26. And questions are only going to grow about Seattle’s acquisition of and subsequent contract extension to former Jets S Jamal Adams, who’s become quite the liability in pass coverage.
27. Following a 3-0 start, Panthers QB Sam Darnold has thrown five interceptions the past two weeks, both losses, with RB Christian McCaffrey out of the lineup. Apparently, Darnold plays like a New York Jet when Carolina’s talent level skews Jets-esque.
28. The Steelers (2-3) remain in last place in the AFC North but got a needed win over the Denver Broncos that suggested reports of QB Ben Roethlisberger’s demise might have been slightly premature. Big Ben had multiple TD passes for the first time this season in Pittsburgh’s 27-19 victory.
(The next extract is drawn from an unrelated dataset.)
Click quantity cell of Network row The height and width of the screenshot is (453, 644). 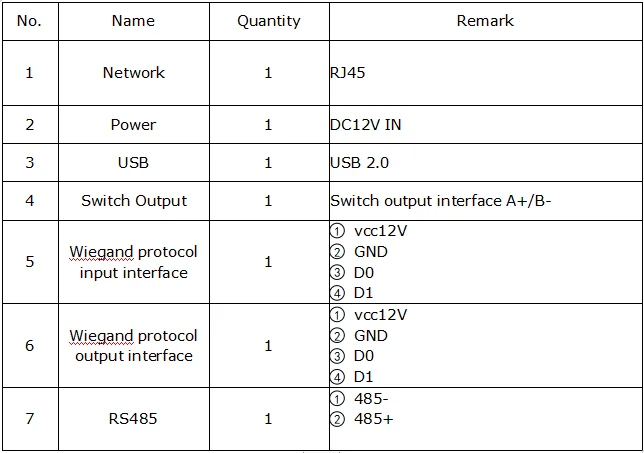pos(268,73)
29. No rookie quarterback has ever won a game in London, Sunday’s loss by Zach Wilson and the Jets dropping the record for first-year passers across the pond to 0-5.
30. San Francisco’s Trey Lance became the sixth rookie quarterback to start the season … and sixth to lose that inaugural start. Lance did rush for 89 yards against the Cardinals, bringing a dimension not seen by this offense since the days of Colin Kaepernick.
31. Gotta feel for a crippled Giants team that lost QB Daniel Jones (concussion) and RB Saquon Barkley (ankle) to injuries. Big Blue could be dead by the Week 10 bye given they’ll have to face the Rams, Panthers, Chiefs and Raiders before that pause.
32. Can’t anyone here kick? Crosby was hardly alone with his wayward leg, which also misfired on an extra point. League-wide, there have already been 12 missed PATs in Week 5, tied for the most (Week 11, 2016) during the Super Bowl era.